I opened a can of something.

Dev Log for Sep 2024, Week 38:
Right up front, I think I’ll be changing the format for these. I can probably structure this a little better to give a better view into the development stuff, instead of just covering what I got done on a day by day basis.

Dev Log:

Item Management – Starting out.

This has been interesting to tackle so far. My initial node structure didn’t really pan out, so I rebuilt things to fall in line with the rest of the UI work I’ve been doing. If I had to guess how it would turn out, I would say this:

  1. Players encounter items either as scenario rewards, or as area2D entities on the world map. In either case these are essentially containers for the data resource (which is how most of my data is being managed right now.)
  2. On interaction, the resource will get passed from it’s current holding object to a Control node to display info on it, and allow the player to claim it.
  3. Claiming it will pretty much queue_free() the current holding object, then pass the resource to the CharacterSheet control node where it can be interacted with.
    I have most of this in play, I just need to resolve a bug that’s causing that last handoff to the character sheet to shit the bed. It’s having a hard time grabbing the texture icon. EDIT: I fucking LOVE the Godot Documentation! I was doing some reading on how crazy (or not) getting save functionality was going to be, which rabbit-holed me into Resources, which helped me solve the problem. Full disclosure, half of this was my fault for referencing .GD instead of the .TSCN. Then the rest came down to getting the preload right and everything else was good.
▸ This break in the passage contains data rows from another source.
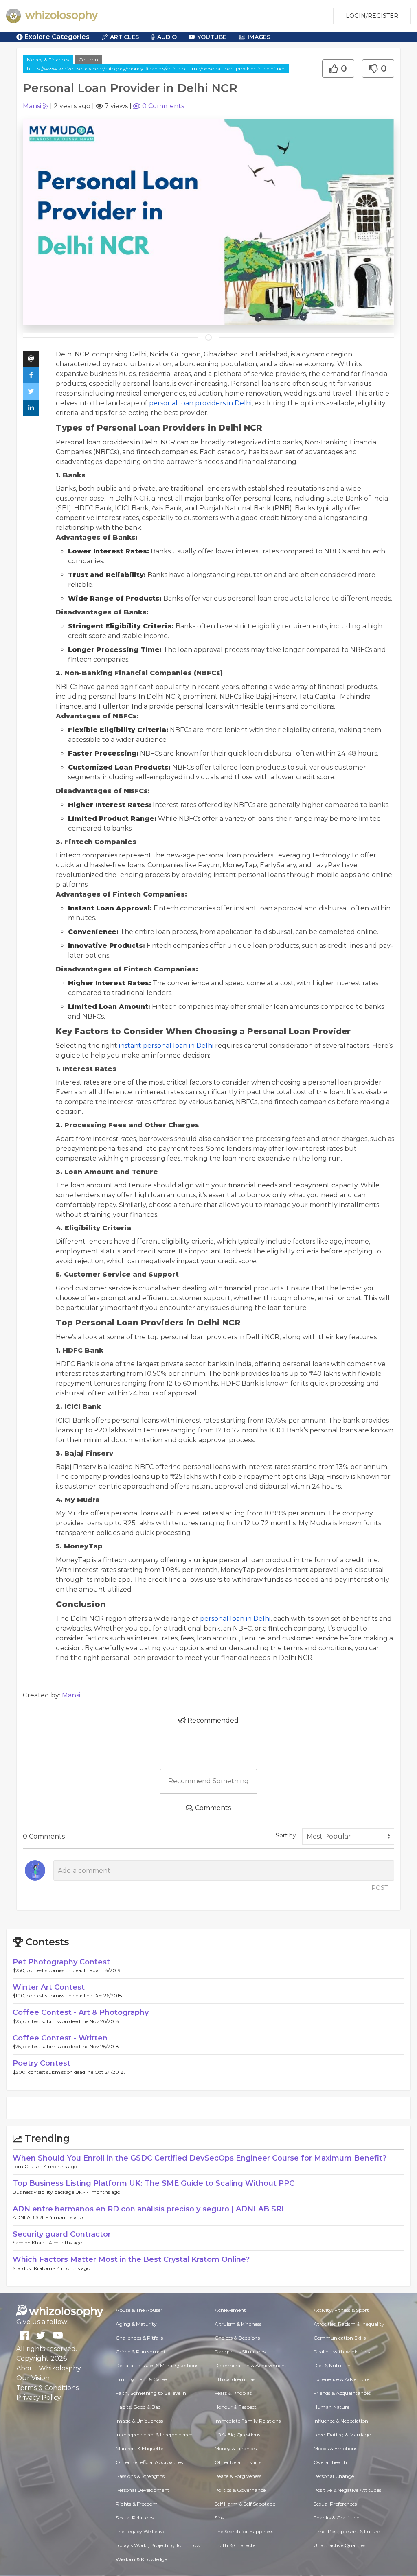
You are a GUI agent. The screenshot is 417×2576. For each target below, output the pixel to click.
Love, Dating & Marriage (342, 2435)
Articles (124, 37)
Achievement (230, 2310)
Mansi (32, 106)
It’s still buggy, but I have a direction now.

Getting it Wired Up.

I got everything mostly in place, and learned a wild lesson about using signals in code. I wanted to have a signal call a function, and pass it the first argument of the original signal as a reference, I thought this would work:

func _populate_items():
    var item_group: Array = scenario.items

    for item in item_group:
        var new_item = item_button.instantiate()
        new_item.item_data = item
        reward_container.add_child(new_item)
        if new_item.has_signal("item_selected"):
            #NOTE Passing the signal also passes it's arguments to the callable.
            // Below is the culprit.
            new_item.connect("item_selected", claim_item.bind(new_item.item_data))

This was the error it gave me:

0:00:05:0436 item.gd:31 @ _on_panel_container_gui_input(): Error calling from signal ‘item_selected’ to callable: ‘Control(scenario_viewer.gd)::claim_item’: Method expected 1 arguments, but called with 2.

That made no immediate sense to me, since I thought I was only passing it the single typed reference it was looking for. This is what fixed it:

func _populate_items():
    var item_group: Array = scenario.items

    for item in item_group:
        var new_item = item_button.instantiate()
        new_item.item_data = item
        reward_container.add_child(new_item)
        if new_item.has_signal("item_selected"):
            #NOTE Passing the signal also passes it's arguments to the callable.
            // Notice something missing.
            new_item.connect("item_selected", claim_item.bind())

Apparently, when connecting a signal this way, It’s assumed the data carried in the signal will be used as the argument for the called method. Now I know. But with that out of the way I have the ground work for items laid in!

Updating the Character Sheet

I took some time out to update the character sheet and it’s data. I think this stems mostly from feeling squirrely today, but also because I’ll need to touch this stuff to integrate item usage and equipping too.
This is starting to bring into contrast the facts that I need to better structure this project, and need to learn more about structuring a project in general. I’ve run into a few places where I’ve had to put timers in the _ready() function to get things to load correctly, which I’m sure is a result of something I’m doing ass-backwards.

The Re-Factor Hell Mouth

It’s Thursday as I’m writing this, and I’m a little sideways at this point. I finished up a few odd and ends on the project, pretty much everything it made sense to do before beginning the re-factor. It kind of all flooded in at that point, that there were probably some serious re-writes coming to make everything jive with Items correctly.
So I spent some time in the afternoon getting my notes together and doing some napkin diagramming. Mentally, I’m in a weird spot where I know roughly what needs to get done, as well as roughly how to do it. This makes it all the wilder that I feel up against the wall for some reason. I’m sure this is temporary, but I might take the afternoon to do a mental reset (I’ve also got friends coming in from out of town this weekend, so it might just be an early start.).

Closing Thoughts:

I feel pretty good about the week overall, it feels like I got a decent amount of stuff done. I didn’t think I’d be running into such a large refactor, but seeing as I’m still learning, that can of worms was getting opened at some point no matter what.